TASK STATEMENT:
Output exactly the lines between the one holding "The height and width of the screenshot is (389, 700)." and the last line of the data below, both of those lines included.
(PROVIDED MATERIAL)
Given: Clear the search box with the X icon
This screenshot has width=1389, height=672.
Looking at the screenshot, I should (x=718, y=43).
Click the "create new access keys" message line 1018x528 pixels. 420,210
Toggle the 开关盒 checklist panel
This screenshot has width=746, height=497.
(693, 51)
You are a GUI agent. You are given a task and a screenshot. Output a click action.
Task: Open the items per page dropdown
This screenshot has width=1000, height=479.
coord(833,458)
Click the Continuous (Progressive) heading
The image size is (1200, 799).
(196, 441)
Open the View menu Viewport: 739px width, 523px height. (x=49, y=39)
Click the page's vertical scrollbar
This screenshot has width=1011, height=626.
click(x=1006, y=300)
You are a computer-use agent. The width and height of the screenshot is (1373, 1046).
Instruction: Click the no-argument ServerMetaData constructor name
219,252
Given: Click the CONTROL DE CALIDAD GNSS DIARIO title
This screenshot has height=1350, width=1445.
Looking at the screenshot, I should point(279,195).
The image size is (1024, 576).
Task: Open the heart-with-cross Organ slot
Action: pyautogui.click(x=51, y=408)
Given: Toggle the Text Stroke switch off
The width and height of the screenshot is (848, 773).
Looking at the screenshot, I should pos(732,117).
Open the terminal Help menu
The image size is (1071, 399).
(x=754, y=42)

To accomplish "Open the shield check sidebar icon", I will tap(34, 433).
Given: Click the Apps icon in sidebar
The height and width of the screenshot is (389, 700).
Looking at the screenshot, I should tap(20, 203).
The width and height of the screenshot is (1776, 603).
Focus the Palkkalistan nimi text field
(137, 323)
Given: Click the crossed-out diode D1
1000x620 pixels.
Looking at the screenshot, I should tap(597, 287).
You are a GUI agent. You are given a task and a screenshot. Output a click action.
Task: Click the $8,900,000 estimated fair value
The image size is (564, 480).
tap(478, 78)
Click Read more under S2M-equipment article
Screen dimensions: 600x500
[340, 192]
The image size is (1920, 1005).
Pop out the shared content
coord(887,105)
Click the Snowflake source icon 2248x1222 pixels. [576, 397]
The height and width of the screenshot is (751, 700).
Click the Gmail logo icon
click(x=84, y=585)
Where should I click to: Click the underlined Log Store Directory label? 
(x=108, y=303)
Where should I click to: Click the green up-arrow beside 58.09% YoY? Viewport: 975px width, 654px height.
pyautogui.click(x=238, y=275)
(End PROVIDED MATERIAL)
EXERCISE RESULT:
The height and width of the screenshot is (389, 700).
Looking at the screenshot, I should tap(20, 203).
The width and height of the screenshot is (1776, 603).
Focus the Palkkalistan nimi text field
(137, 323)
Given: Click the crossed-out diode D1
1000x620 pixels.
Looking at the screenshot, I should tap(597, 287).
You are a GUI agent. You are given a task and a screenshot. Output a click action.
Task: Click the $8,900,000 estimated fair value
The image size is (564, 480).
tap(478, 78)
Click Read more under S2M-equipment article
Screen dimensions: 600x500
[340, 192]
The image size is (1920, 1005).
Pop out the shared content
coord(887,105)
Click the Snowflake source icon 2248x1222 pixels. [576, 397]
The height and width of the screenshot is (751, 700).
Click the Gmail logo icon
click(x=84, y=585)
Where should I click to: Click the underlined Log Store Directory label? 
(x=108, y=303)
Where should I click to: Click the green up-arrow beside 58.09% YoY? Viewport: 975px width, 654px height.
pyautogui.click(x=238, y=275)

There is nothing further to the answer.